Overview
Last updated
Last updated
The BasisOS agent is designed as a modular, multi-agent system that leverages a graph of specialized sub-agents, each focusing on a particular domain (e.g., technical documentation retrieval, data warehouse connections, character interaction, etc.). It is built on top of the langgraph framework and uses a multi-supervisor approach, where several supervisory agents coordinate tasks and communication among sub-agents. This structure allows for horizontal scalability and the seamless addition or replacement of specialized sub-agents over time.
Multi-Agent Systems
A multi-agent system consists of multiple autonomous or semi-autonomous agents that interact and collaborate to achieve a set of goals. In BasisOS, these agents are arranged in a graph structure, enabling them to share information, coordinate on tasks, and divide complex objectives into manageable subtasks.
Agent Graphs
An agent graph defines the relationships between different agents and sub-agents, outlining how messages, data, and tasks flow through the system. In BasisOS, each node in the graph represents a specialized agent (e.g., a retrieval agent, a data agent, or a character agent), while the edges represent communication pathways and supervisory relationships.
Supervisors
Supervisors are specialized agents responsible for overseeing and coordinating the activities of other agents.
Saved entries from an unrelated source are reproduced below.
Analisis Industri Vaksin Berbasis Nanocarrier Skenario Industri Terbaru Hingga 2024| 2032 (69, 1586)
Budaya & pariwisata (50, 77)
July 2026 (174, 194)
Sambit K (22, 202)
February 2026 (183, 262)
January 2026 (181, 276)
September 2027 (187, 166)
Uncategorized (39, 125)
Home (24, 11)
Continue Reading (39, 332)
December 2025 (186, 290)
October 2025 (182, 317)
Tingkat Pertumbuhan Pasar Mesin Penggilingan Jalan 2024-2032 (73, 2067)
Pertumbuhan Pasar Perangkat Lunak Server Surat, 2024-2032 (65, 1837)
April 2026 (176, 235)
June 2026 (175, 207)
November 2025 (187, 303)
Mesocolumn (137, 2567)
They manage task delegation, track progress, and handle conflict resolution or prioritization issues. In BasisOS, multiple supervisors may operate in parallel, each focusing on a different layer or subset of agents, which helps ensure scalability and robust orchestration.
ReAct Agents
“ReAct” refers to a pattern of Reasoning and Action. In a ReAct agent:
Reasoning involves analyzing the current state, the conversation or observations, and the agent’s internal knowledge to plan the next steps.
Action is the execution of a chosen step, such as calling a tool, updating a database, or sending a message.This cycle of reasoning and action allows agents to dynamically respond to new observations or updates in the environment, making them more adaptive and context-aware.